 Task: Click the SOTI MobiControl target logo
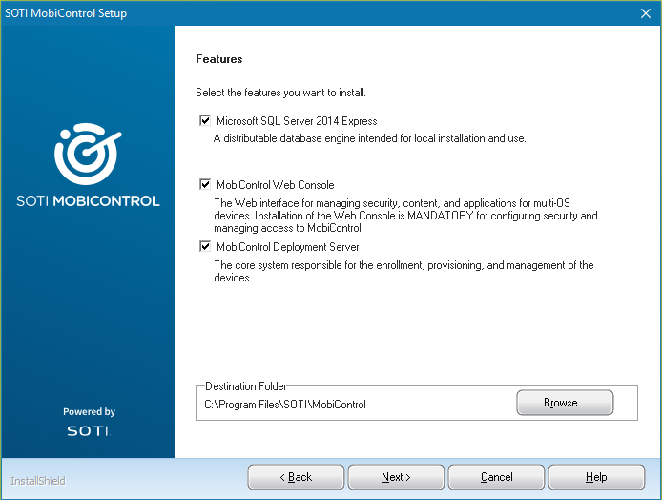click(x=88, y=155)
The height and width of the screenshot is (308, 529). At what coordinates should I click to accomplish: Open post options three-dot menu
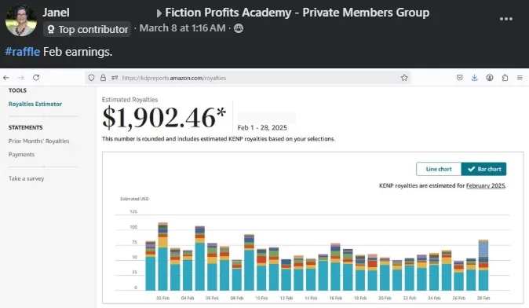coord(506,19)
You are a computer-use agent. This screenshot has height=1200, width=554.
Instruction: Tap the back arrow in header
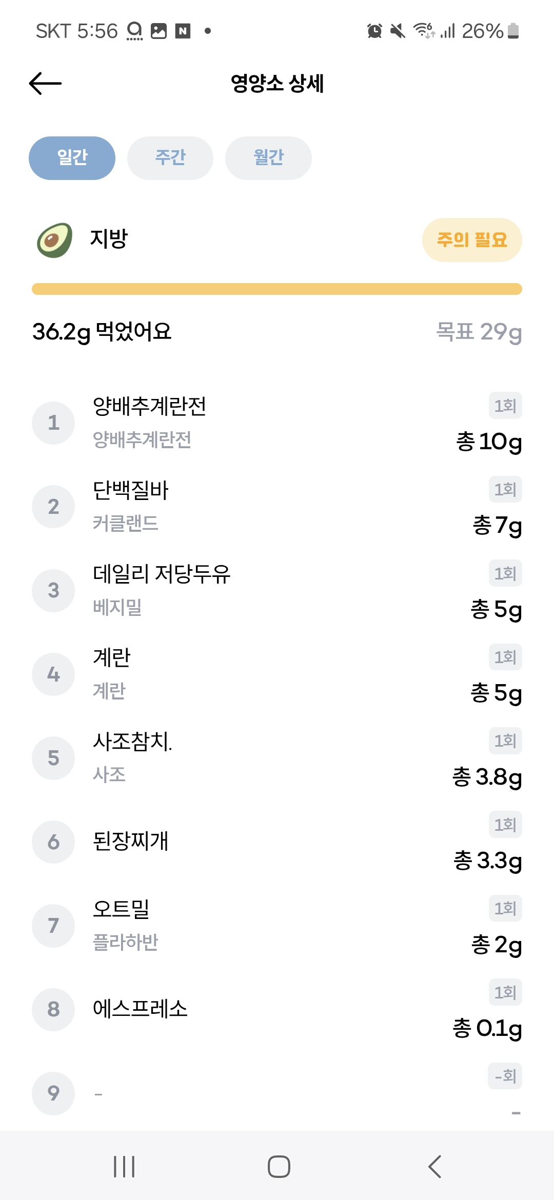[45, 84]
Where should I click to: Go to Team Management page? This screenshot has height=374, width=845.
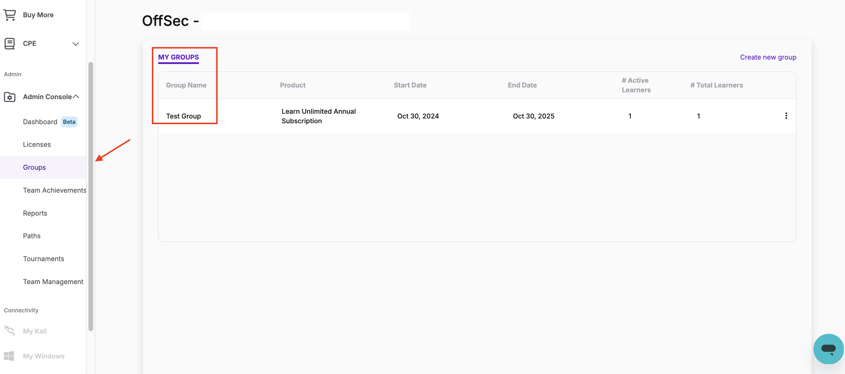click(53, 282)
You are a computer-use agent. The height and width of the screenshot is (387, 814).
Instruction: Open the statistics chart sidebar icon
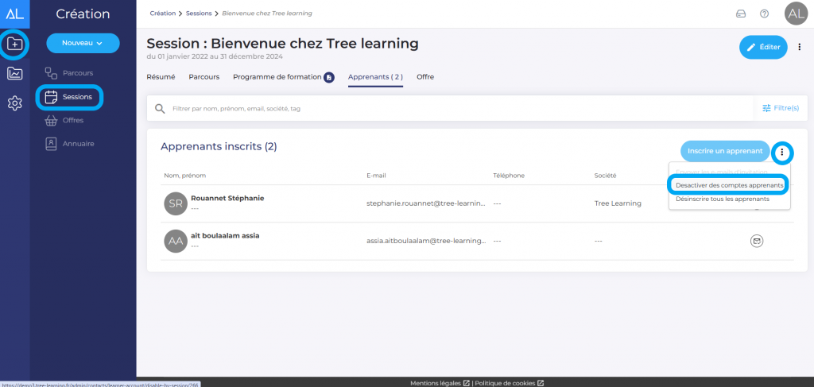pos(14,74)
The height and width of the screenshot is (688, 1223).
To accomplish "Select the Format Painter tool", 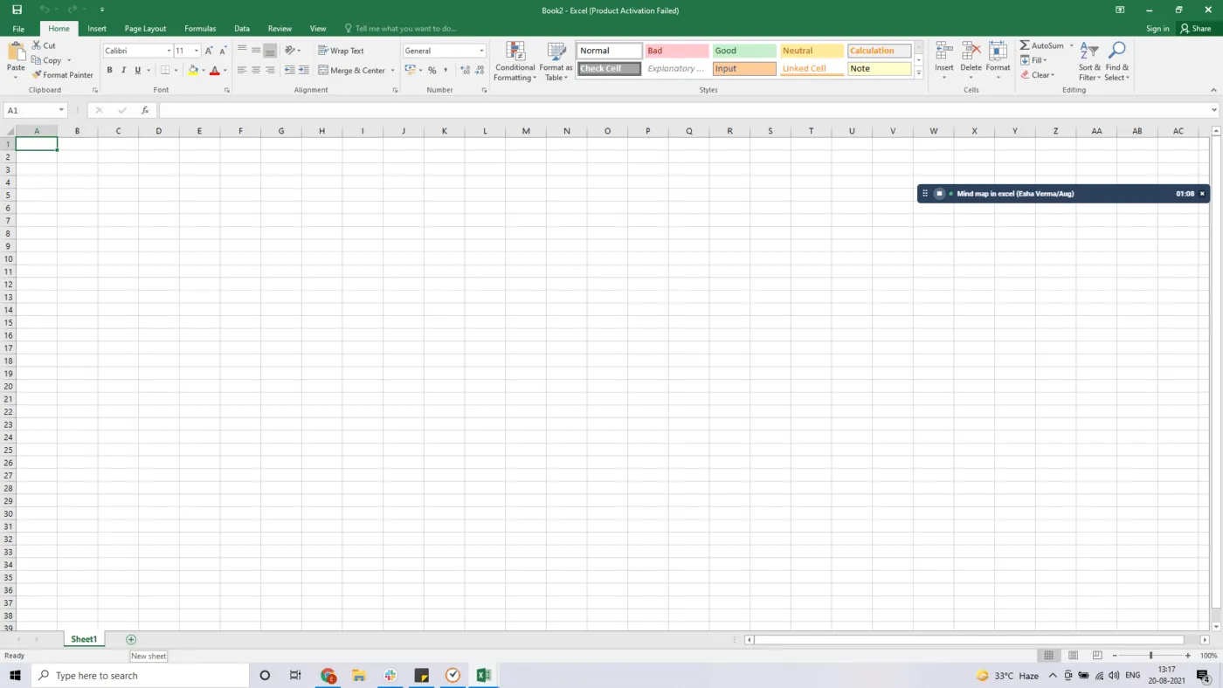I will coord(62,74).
==*==
YOUR TASK: Count the lines in the items above that contain the word "Open", and reply with only that number.

RESULT FOR THIS TASK: 2